- _STUDY TEXT_

┄┄┄┄┄┄

By Sharon Delgado
I plan to go to the Occupy Wall Street encampment on October 21st, after my post-surgery check up with my cardiologist. I now have a pacemaker, so I’ll see if it sets off the metal detector at airport security. I’ll try to remember to place my borrowed cell phone to my right ear instead of my left so that its electromagnetic field doesn’t interfere with the pacemaker. I won’t be able to walk very fast or march very far. I don’t yet know where I’ll sleep, shower, store my computer, or type up reports to send home.
I’m not going because I need to find something to do. My life is full. I write and speak and have meaningful work. I’m surrounded by friends and family, including my beautiful grandchildren. I love my garden. Still, I plan to go. I see Occupy Wall Street as a light in the darkness of this time.
I feel called to go to the economic center of what Walter Wink called “the domination system,” the interlocking network of ideological, political, military, and economic institutions, a system that seeks to control the world and play God in peoples’ lives. I am going to stand in solidarity with those who are oppressed by the current corporate-dominated Empire, and to hear stories and sing songs of hope. I plan to join my voice with those who shout out that the Emperor has no clothes, that money is not ultimate, that the invisible hand of the Market is not the hand of God. I intend to make visible my refusal to bow to this idol, this usurper, and to join with people of conscience and witness to my faith that “another world is possible.”
I have been advocating, and sometimes agitating, for peace, justice, and the environment for over thirty years. For the past twelve years my work has focused on economic justice and the effects of growing corporate power on our culture, government, and global institutions. I have worked to educate people on these issues and to move people to action, including direct action. I have been a community organizer, led nonviolence trainings, and been arrested for civil disobedience many times.
My book, Shaking the Gates of Hell: Faith-Led Resistance to Corporate Globalization (Fortress, 2007), is an attempt to educate people about the global economy and motivate people of faith and conscience to join the struggle for a peaceful, just, and sustainable world. This is the most important and urgent issue of our time, for if we continue to allow corporations to set the agenda and the Market to rule, we face a living hell of social, economic, and environmental ruin. The alternative is a global awakening of “we the people” to what is at stake, to our responsibilities as moral agents, and to the power we have when we join with others to work for a more compassionate world. This includes a commitment to participatory democracy and refusal to comply with corporate rule.

┄┄┄┄┄┄

Dataset records
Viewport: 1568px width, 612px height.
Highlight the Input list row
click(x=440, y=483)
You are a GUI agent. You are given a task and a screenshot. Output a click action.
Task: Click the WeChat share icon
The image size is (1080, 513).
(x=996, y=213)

┄┄┄┄┄┄

- _DIRECTIONS_
**A)** Retype the Occupy Wall Street essay from "By Sharon Delgado" to "of this time.".
**B)** Carry on the essay about going to Occupy Wall Street, starting after its last sentence.

- _ANSWERS PROVIDED_
**A)**
By Sharon Delgado
I plan to go to the Occupy Wall Street encampment on October 21st, after my post-surgery check up with my cardiologist. I now have a pacemaker, so I’ll see if it sets off the metal detector at airport security. I’ll try to remember to place my borrowed cell phone to my right ear instead of my left so that its electromagnetic field doesn’t interfere with the pacemaker. I won’t be able to walk very fast or march very far. I don’t yet know where I’ll sleep, shower, store my computer, or type up reports to send home.
I’m not going because I need to find something to do. My life is full. I write and speak and have meaningful work. I’m surrounded by friends and family, including my beautiful grandchildren. I love my garden. Still, I plan to go. I see Occupy Wall Street as a light in the darkness of this time.

**B)**
The good news is that this awakening is happening now! Around the world, people are joining together in local communities, forming coalitions with others working on various issues, networking beyond regional boundaries, forming a global network, a “movement of movements,” a people’s globalization, a “globalization from below.”
The festivals of resistance taking place on Wall Street and other occupation sites have become visible on the world stage and have captured the imagination of those of us who have been yearning for social transformation. The whole world is watching to see what will happen next. These spontaneous outpourings springing up around the around the world are the most hopeful signs I’ve seen in a long, long time.
There are many ways to support this movement. I hope you will consider joining a local action. (Meet today, Wednesday, at 4:30 at the Walgreens parking lot for a support rally.) To keep updated locally, go to www.occupywallstreetnc.org.. You can find out more about Occupy Wall Street and support the demonstrators in New York with money, supplies, or an “occu-pie” pizza by going to http://occupywallst.org.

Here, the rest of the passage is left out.